• [Task prompt]: Return only those lines of the listing that hold the word "will".
Entries supplied START
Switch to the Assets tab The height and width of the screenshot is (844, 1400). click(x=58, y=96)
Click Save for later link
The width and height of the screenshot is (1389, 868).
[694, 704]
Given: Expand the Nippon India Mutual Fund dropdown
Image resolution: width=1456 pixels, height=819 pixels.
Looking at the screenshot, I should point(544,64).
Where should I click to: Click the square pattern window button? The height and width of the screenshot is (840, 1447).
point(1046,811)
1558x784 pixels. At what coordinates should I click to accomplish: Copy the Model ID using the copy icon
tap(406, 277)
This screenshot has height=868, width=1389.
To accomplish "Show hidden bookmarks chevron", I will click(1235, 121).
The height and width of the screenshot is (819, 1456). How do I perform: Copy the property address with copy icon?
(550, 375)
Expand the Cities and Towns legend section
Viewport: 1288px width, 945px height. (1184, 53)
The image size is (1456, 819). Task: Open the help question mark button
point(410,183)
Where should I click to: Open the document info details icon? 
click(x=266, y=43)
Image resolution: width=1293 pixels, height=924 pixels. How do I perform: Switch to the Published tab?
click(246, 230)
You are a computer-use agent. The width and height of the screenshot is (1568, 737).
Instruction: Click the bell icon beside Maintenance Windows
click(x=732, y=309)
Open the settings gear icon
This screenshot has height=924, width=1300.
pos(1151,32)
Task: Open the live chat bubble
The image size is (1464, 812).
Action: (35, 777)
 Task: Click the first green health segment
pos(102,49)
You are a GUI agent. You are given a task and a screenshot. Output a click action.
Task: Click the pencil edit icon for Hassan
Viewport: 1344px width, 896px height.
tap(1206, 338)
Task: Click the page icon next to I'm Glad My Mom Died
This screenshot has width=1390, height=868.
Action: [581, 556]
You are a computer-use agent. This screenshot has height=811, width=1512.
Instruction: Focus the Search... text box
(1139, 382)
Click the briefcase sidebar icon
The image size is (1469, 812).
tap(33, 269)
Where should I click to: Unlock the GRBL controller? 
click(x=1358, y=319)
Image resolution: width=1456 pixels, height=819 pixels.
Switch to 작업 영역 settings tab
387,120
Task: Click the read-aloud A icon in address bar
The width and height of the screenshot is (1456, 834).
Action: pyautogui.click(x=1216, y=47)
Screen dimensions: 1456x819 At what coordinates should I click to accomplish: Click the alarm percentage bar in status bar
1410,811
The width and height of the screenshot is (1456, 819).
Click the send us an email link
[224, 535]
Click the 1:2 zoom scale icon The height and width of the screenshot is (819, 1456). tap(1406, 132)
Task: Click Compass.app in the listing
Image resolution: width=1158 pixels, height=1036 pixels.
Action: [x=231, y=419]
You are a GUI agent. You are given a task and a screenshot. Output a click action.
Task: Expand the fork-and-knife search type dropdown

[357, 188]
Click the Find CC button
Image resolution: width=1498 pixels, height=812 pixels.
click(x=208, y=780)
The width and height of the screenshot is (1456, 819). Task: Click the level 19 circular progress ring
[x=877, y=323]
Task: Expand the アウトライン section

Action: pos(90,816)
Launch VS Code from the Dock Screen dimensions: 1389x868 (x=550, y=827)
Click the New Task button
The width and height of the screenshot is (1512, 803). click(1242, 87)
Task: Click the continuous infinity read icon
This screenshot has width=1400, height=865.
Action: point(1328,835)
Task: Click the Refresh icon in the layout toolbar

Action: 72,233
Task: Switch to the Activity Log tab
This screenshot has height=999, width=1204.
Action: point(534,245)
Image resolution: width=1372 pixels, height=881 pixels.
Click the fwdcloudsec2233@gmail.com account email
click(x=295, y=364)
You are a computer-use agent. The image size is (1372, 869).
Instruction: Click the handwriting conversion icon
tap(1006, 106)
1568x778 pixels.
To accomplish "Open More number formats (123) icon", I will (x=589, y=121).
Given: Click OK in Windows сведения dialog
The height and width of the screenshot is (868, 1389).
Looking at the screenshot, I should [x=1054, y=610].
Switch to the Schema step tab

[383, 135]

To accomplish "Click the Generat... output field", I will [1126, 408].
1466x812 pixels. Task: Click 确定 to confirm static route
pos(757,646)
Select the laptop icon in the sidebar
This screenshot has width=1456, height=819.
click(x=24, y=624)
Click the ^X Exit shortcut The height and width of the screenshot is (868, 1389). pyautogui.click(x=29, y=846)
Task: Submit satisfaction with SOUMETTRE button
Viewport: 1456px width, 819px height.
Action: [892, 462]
Entries supplied END
• [Answer]:
To accomplish "Show hidden bookmarks chevron", I will click(1235, 121).
To accomplish "Open More number formats (123) icon", I will (x=589, y=121).
To accomplish "Click the Generat... output field", I will [1126, 408].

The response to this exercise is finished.